BEGIN Extract provided

I know, I know. I am beginning to worry that it is hopeless to have it one color. That's it, I'm spray painting it! lol, juuuuuuust kidding. I've gone this far, I want to do it right. Is bleaching hard to do? I'd feel like I was commiting a crime, as the walnut is so beautiful.


----------



## shawnandbrit07 (Mar 27, 2012)

How do you think they did it in this pic? This is the same coffee table as mine, just refinished. I am thinking about just contacting "mid century mobler" and asking them. What could it hurt?? lol Oh, and by the way, i found out this coffee table is from Bassett's Artisan series.
http://midcenturymobler.com/wp-content/uploads/2011/12/IMG_9710.jpg


----------



## chemmy (Dec 13, 2011)

shawnandbrit07 said:


> How do you think they did it in this pic? This is the same coffee table as mine, just refinished. I am thinking about just contacting "mid century mobler" and asking them. What could it hurt?? lol Oh, and by the way, i found out this coffee table is from Bassett's Artisan series.
> http://midcenturymobler.com/wp-content/uploads/2011/12/IMG_9710.jpg


Lot of reflection hard to tell but most likely it's just toned in with dye or lacquer toner [dye and lacquer] If you want to take c'mans suggestion that's fine, my way would have you use doing a lot of extra work that your not familiar with.

With color, it's a matter of experimentation. It's not like anyone here having to make a scratch color or two just slaps it together in 5 minutes, it's a process where in your case you know the color of the bare natural wood and it contains reddish/orangish/ brownish color. There fore i would start with either orange, red and yellow, and black to darken it with and then adjust each color as necessary for the dark light sap parts of the table part of your table, then thin the same stain out 20 parts or more with the appropriate thinner and apply just a hint of color to the dark portion to help blend in the two differences. 

then seal and apply a pigment stain using like colors if the sap needed more tweaking, and continue till i was satisfied of a good match.

In your case i know your looking for the easiest way out, but there really is none if you wish to harmonize the two colors. Even with bleaching there is no guarantee that the two colors would be a perfect blend, at times i have run into walnuts that don't bleach easy and require further treatments. 

Still happy you "stumbled" on to here, :laughing:

OUCH!! You didn't have to hit me that hard!!:no:


----------



## shawnandbrit07 (Mar 27, 2012)

Why is it all blotchy like that?? I used Watco Danish oil in medium walnut and taped off the edges so I could get the light color to as close to the darker color as possible and now this! So, apparently it needs a wood conditioner?? I thought it was walnut sapwood so why is it doing this?? UGH.

http://a1.sphotos.ak.fbcdn.net/hpho...885366893_1254356085_32633623_152997667_o.jpg

http://a6.sphotos.ak.fbcdn.net/hpho...79126737_1254356085_32633619_2065475163_o.jpg


----------



## shawnandbrit07 (Mar 27, 2012)

I am seriously freaking out right now! It's still wet, is there a way to get the stain off while wet? Or am I hosed?


----------



## shawnandbrit07 (Mar 27, 2012)

Anybody?... Hello? I'm scared!


----------



## chemmy (Dec 13, 2011)

shawnandbrit07 said:


> Anybody?... Hello? I'm scared!

END Extract provided
BEGIN Data extract

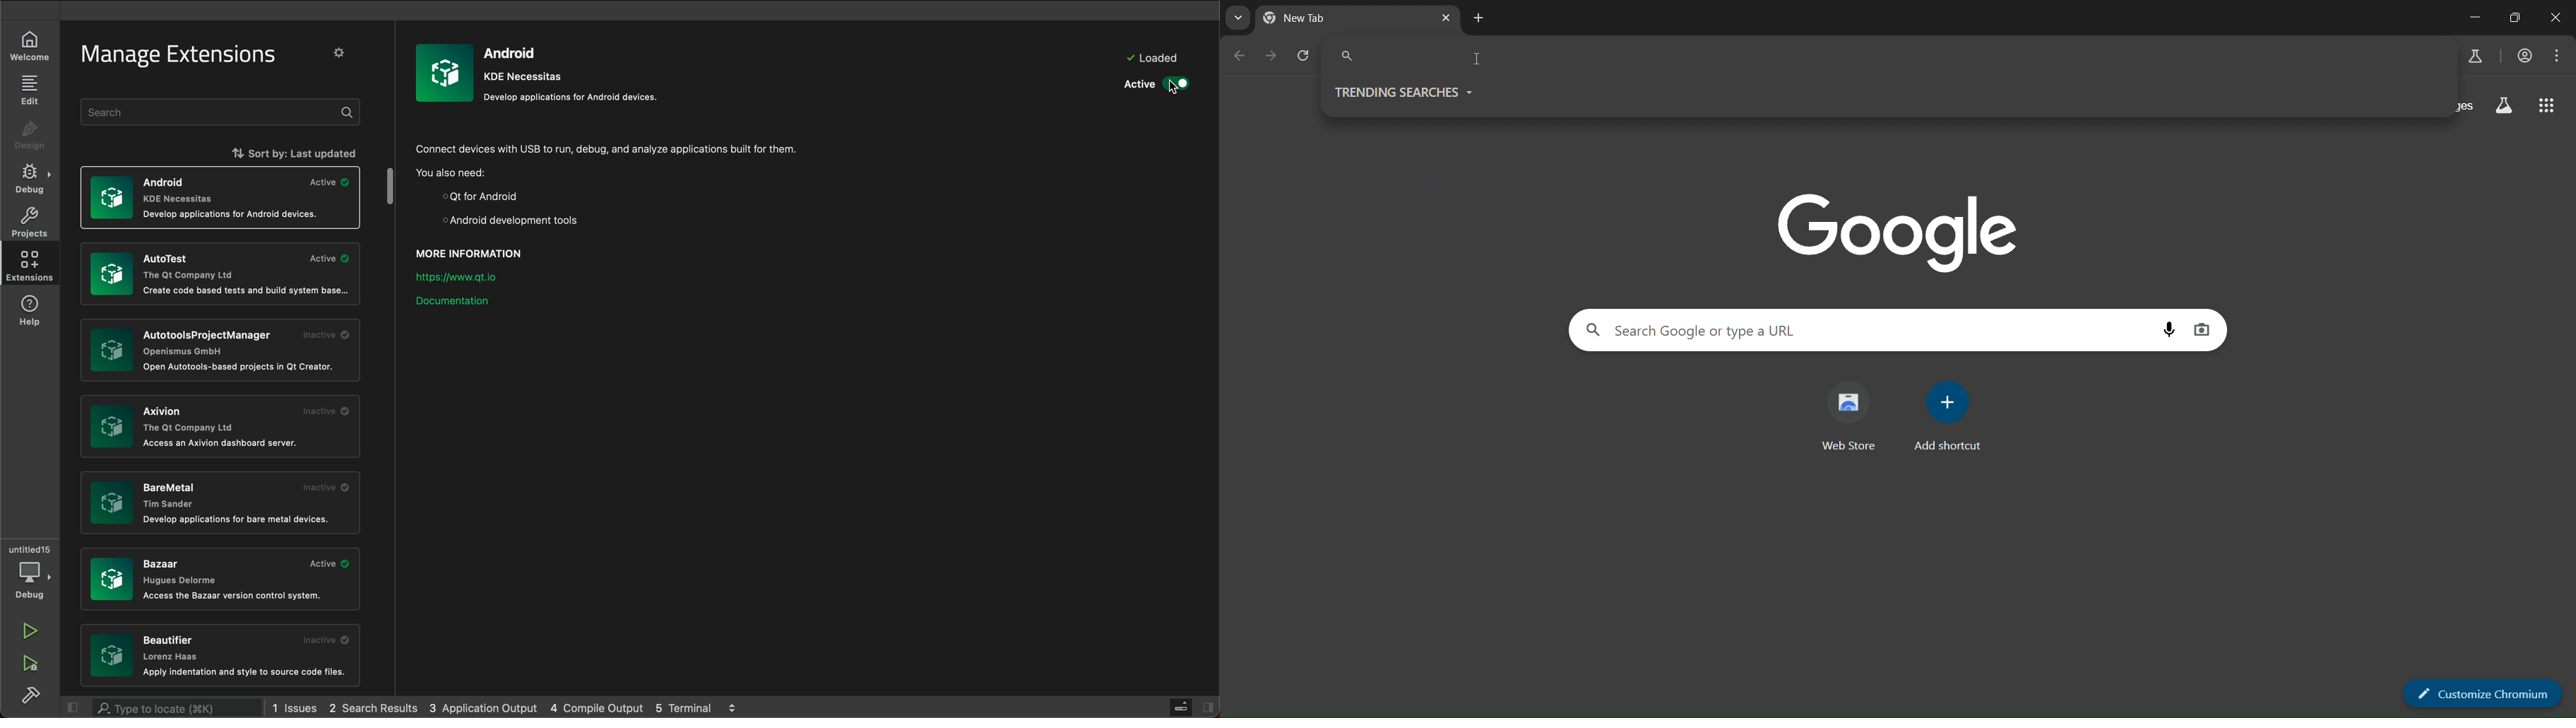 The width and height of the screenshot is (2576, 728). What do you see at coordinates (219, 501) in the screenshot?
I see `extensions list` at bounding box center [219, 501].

END Data extract

» **Problem set**:
A. In the walnut coffee table thread, why would chemmy start with orange, red and yellow when mixing a color for the table? Answer in one to three sentences.
B. Extend the walnut coffee table thread from the point where it stops.
The data has no connection to the thread on refinishing a walnut coffee table.

» **Answer set**:
A. Chemmy would start with those colors because the bare natural wood contains reddish, orangish and brownish color.

B.
sorry just got back from store. Yes it looks like blotching, and you will need conditioner. the problem now is trying to get the excess stain out of the dark parts - not easy and sometimes not possible especially with dye stains. Try getting some 4-0000 steel wool and lacquer thinner and denatured alcohol and paper towels and get as much out of the dark areas as possible ok? Lac thinner first/alcohol last.

Next get some oxyclean and a small brsu after tops died and put it on the dark areas only as much as possible ok? will see where were at from there.


----------



## Dominick (May 2, 2011)

What are you doing chemmy. You know this guy needs you and your running around at the store. 
You need to stay and wait for him. He's counting on you. 
That poor guy. Lol


----------



## chemmy (Dec 13, 2011)

Dominick said:


> What are you doing chemmy. You know this guy needs you and your running around at the store.
> You need to stay and wait for him. He's counting on you.
> That poor guy. Lol


My bad................... my hunger out weighed my sense of duty, so don't count on me if a war breaks out here ok??? lol


----------



## Dominick (May 2, 2011)

chemmy said:


> My bad................... my hunger out weighed my sense of duty, so don't count on me if a war breaks out here ok??? lol


Lol. Your doing a good job with him. Lots of pretty technical Things to do for someone that's a newbie. Restoring and refinishing is a craft on its own. 
If it was me. Since I hate stain. I would of sanded all down to bare and finished with a danish oil then a desired clear coat. But that's just me.


----------



## chemmy (Dec 13, 2011)

Dominick said:


> Lol. Your doing a good job with him. Lots of pretty technical Things to do for someone that's a newbie. Restoring and refinishing is a craft on its own.
> If it was me. Since I hate stain. I would of sanded all down to bare and finished with a danish oil then a desired clear coat. But that's just me.


That would have been the simplest for sure. I don't know if it's Shawn or Brit I'm talking to? It seems like a woman not a man, ooops...that will probably get me into trouble to, lol. :yes:


----------



## shawnandbrit07 (Mar 27, 2012)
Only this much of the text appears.